Ich beschäftigte mich mit Aduh, auf die Zela weinend deutete. Die arme Kleine, die ich kaum beachtet hatte, knickte betäubt zusammen. Die Beine und eine Hand waren fast durchschnitten, der Sand unter ihr durch das verlorne Blut breiig. Ich zerfetzte den Rest meines Hemds, verband sie und brachte das Blut zum Stehen. Erst nach langer Mühe gab sie Lebenszeichen.

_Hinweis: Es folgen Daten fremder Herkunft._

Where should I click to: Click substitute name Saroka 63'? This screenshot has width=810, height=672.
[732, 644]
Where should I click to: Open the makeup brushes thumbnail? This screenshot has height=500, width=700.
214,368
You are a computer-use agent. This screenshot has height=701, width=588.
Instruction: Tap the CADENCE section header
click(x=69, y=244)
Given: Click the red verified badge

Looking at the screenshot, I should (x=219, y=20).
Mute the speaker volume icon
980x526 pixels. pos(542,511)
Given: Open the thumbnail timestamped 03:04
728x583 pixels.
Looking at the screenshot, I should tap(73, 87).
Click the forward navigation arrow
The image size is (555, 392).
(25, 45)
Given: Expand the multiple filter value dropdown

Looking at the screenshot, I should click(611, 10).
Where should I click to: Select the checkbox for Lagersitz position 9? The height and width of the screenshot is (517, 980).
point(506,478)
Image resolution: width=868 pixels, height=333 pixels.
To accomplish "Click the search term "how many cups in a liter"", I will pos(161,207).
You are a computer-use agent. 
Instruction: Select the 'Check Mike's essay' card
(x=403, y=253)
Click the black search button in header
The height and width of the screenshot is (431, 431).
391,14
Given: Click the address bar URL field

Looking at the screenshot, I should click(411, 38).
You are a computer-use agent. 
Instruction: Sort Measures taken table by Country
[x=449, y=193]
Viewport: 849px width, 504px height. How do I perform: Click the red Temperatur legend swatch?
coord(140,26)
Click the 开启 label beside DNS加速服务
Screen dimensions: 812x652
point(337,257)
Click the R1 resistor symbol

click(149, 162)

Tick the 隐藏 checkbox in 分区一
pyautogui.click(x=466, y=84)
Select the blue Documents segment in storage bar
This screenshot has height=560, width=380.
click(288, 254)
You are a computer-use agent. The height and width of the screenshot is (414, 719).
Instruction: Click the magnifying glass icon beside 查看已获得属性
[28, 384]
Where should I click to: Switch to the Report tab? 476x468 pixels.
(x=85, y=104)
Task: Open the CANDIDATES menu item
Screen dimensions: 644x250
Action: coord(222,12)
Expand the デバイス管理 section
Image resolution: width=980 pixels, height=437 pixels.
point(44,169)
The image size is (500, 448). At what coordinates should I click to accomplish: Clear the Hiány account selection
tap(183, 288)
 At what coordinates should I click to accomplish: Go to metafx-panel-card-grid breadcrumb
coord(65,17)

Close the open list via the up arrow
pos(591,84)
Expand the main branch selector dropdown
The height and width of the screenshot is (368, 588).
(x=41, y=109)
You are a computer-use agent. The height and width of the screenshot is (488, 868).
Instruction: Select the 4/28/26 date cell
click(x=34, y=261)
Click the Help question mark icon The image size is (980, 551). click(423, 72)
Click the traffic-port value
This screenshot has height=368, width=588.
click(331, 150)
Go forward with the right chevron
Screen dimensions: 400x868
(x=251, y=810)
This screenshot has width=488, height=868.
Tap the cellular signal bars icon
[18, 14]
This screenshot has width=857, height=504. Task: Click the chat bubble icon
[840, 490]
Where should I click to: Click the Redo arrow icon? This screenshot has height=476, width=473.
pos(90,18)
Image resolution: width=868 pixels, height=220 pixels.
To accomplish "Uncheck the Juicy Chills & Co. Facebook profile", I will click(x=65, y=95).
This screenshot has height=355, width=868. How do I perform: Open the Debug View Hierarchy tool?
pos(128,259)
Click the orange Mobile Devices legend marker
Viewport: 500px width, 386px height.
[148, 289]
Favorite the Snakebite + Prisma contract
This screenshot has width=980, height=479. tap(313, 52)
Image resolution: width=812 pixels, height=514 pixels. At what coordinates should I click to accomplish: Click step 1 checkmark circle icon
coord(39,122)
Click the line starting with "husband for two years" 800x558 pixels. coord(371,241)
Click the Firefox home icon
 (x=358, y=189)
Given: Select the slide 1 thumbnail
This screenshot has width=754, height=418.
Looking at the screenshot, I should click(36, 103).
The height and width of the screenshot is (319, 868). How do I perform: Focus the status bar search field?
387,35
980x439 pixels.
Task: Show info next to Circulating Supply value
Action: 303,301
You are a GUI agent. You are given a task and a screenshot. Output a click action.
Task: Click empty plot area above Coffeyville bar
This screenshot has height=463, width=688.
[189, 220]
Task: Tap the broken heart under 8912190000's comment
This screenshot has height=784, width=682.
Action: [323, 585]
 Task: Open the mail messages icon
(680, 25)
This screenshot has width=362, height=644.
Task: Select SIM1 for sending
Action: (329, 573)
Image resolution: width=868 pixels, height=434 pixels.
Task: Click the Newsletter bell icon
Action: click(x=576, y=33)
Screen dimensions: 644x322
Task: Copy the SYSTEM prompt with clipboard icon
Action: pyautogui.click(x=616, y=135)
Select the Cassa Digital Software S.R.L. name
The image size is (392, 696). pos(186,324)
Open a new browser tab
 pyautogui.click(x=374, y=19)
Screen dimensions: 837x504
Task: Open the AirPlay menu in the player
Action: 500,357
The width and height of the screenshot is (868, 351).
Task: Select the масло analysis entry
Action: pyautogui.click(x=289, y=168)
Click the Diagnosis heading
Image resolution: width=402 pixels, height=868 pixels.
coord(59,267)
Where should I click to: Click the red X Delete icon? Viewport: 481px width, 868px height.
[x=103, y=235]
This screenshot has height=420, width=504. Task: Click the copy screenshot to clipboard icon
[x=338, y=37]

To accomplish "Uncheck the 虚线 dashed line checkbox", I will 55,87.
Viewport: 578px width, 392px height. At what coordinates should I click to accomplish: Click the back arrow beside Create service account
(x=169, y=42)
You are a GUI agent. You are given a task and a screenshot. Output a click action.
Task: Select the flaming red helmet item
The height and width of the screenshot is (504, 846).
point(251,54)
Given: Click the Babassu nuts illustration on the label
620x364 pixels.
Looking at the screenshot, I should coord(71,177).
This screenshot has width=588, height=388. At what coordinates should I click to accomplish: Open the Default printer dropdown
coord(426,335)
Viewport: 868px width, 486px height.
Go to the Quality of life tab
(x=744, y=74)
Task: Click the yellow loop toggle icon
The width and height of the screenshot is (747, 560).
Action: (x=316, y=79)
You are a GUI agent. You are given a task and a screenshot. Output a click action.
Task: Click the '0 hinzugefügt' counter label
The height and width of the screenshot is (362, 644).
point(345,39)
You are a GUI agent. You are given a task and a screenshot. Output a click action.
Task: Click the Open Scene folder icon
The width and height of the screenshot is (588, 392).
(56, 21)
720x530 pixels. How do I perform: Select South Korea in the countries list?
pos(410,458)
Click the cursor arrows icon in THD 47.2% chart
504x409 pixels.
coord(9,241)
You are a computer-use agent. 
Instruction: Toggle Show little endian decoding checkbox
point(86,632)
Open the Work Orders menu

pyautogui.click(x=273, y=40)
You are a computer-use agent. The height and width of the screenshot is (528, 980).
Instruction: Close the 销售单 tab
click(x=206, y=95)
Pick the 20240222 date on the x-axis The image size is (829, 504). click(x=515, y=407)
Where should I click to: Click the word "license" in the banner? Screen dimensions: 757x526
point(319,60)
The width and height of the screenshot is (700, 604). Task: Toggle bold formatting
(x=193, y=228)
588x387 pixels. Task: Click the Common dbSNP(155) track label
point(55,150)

Schon eine ganze Weile drängten sich die Matrosen besorgt um das Zelt. Sie hatten die Haie längs der Bai verfolgt, wußten nichts von dem Geschehenen. Ich trat hinaus und befahl, ungesäumt das Boot zur Rückfahrt zu rüsten. Der Führer zeigte auf die See: »In solch Wetter kann sich das Boot nicht halten!«
»Wetter? Was? Es ist ja Windstille!«
Ich schaute nach der Bucht: eine Tropenbö war aufgesprungen! Rasend über das neue Mißgeschick und die schrecklichen Weiterungen des Verzugs, lief ich zu der Landspitze. Beim Anstieg wäre ich um ein Haar von dem ersten Windstoß runtergeschleudert worden, – knapp daß ich mich mit den Händen festhakte. Ein richtiger Wirbelsturm! Die Sonne hatte sich verhüllt. Die Nacht brach vorzeitig ein. Der schwarze Himmel hing tief herab. Die See war eine schäumende Fläche.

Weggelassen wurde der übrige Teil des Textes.